→ **Goal**
Pick out each line in the data below that contains the word "suburb", and copy those lines in full.

→ **Provided records**
• • •

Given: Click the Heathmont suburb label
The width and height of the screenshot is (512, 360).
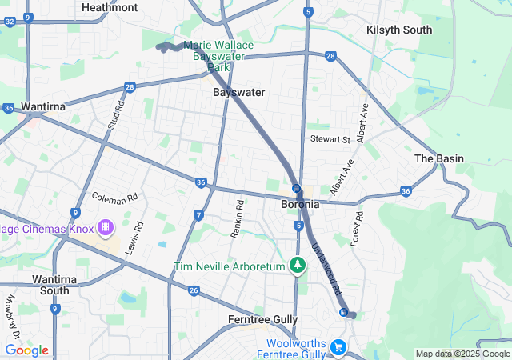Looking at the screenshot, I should click(x=110, y=7).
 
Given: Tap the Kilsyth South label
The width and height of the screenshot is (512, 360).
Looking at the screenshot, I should click(x=399, y=30).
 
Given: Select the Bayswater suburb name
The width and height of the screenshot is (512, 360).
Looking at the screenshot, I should click(x=238, y=92).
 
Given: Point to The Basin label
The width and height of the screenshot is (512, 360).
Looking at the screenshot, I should click(x=438, y=158).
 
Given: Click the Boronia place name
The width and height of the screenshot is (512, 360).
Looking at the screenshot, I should click(x=301, y=204).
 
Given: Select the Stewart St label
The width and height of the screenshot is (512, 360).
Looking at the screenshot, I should click(x=330, y=139).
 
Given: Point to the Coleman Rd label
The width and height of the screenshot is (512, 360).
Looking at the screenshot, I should click(x=114, y=196).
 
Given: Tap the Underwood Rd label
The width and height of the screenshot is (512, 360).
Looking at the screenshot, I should click(x=326, y=268).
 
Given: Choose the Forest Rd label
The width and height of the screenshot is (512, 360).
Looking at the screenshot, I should click(x=358, y=228).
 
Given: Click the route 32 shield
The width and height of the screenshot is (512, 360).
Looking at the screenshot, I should click(x=9, y=22).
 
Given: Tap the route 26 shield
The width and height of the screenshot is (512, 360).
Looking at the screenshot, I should click(x=194, y=290).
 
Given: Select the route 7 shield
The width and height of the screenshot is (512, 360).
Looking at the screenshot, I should click(x=198, y=214).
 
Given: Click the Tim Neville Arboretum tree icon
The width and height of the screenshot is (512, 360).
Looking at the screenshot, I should click(x=298, y=264).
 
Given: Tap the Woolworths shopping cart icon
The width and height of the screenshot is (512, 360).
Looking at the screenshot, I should click(x=338, y=347).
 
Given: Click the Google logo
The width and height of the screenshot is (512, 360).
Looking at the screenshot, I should click(x=26, y=350).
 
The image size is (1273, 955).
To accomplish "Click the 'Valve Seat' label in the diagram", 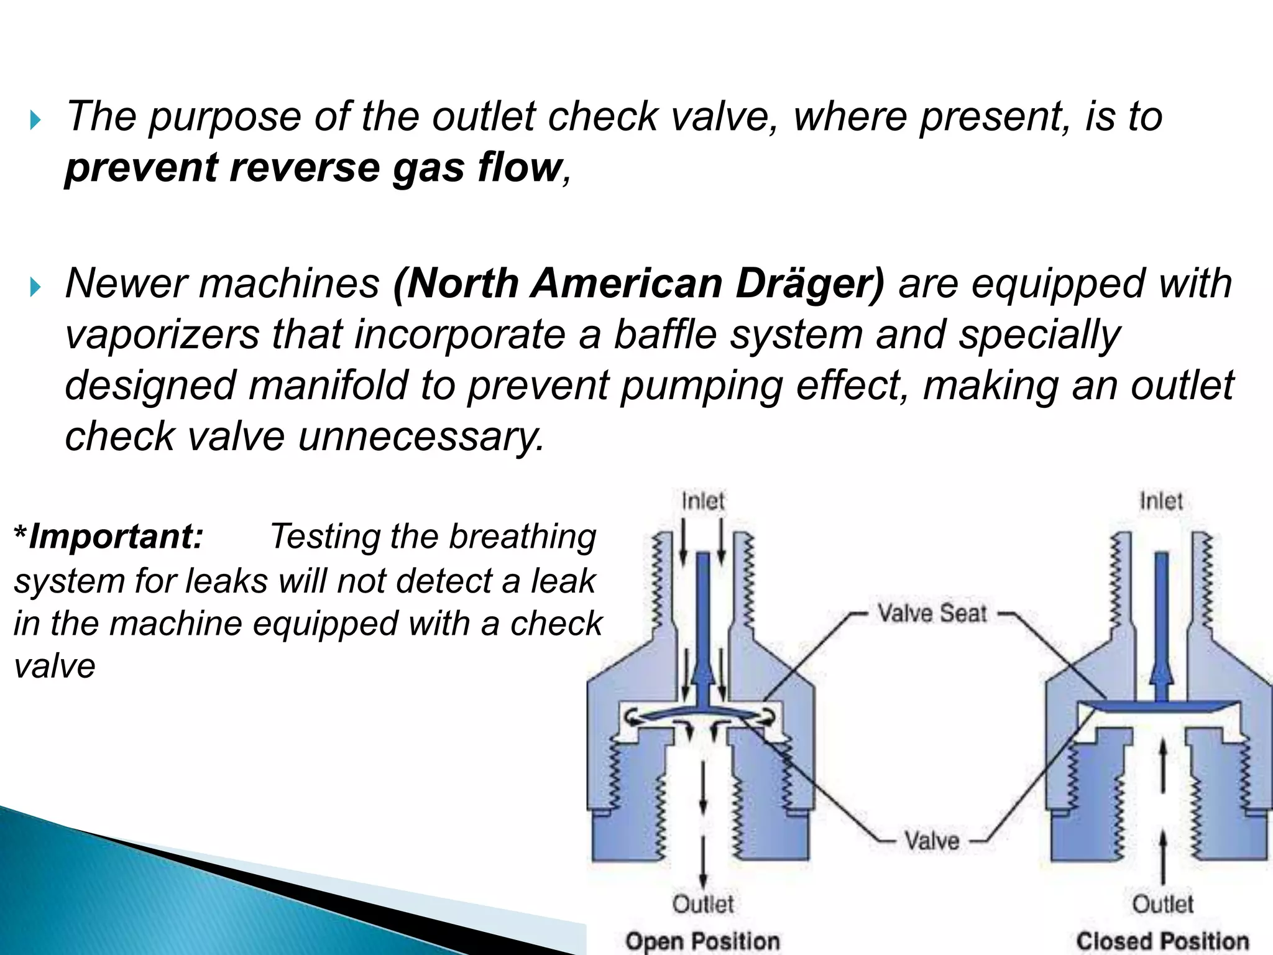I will click(x=932, y=614).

• • •

→ **Response to the exercise**
Given: Click the Heathmont suburb label
Given: Select the Bayswater suburb name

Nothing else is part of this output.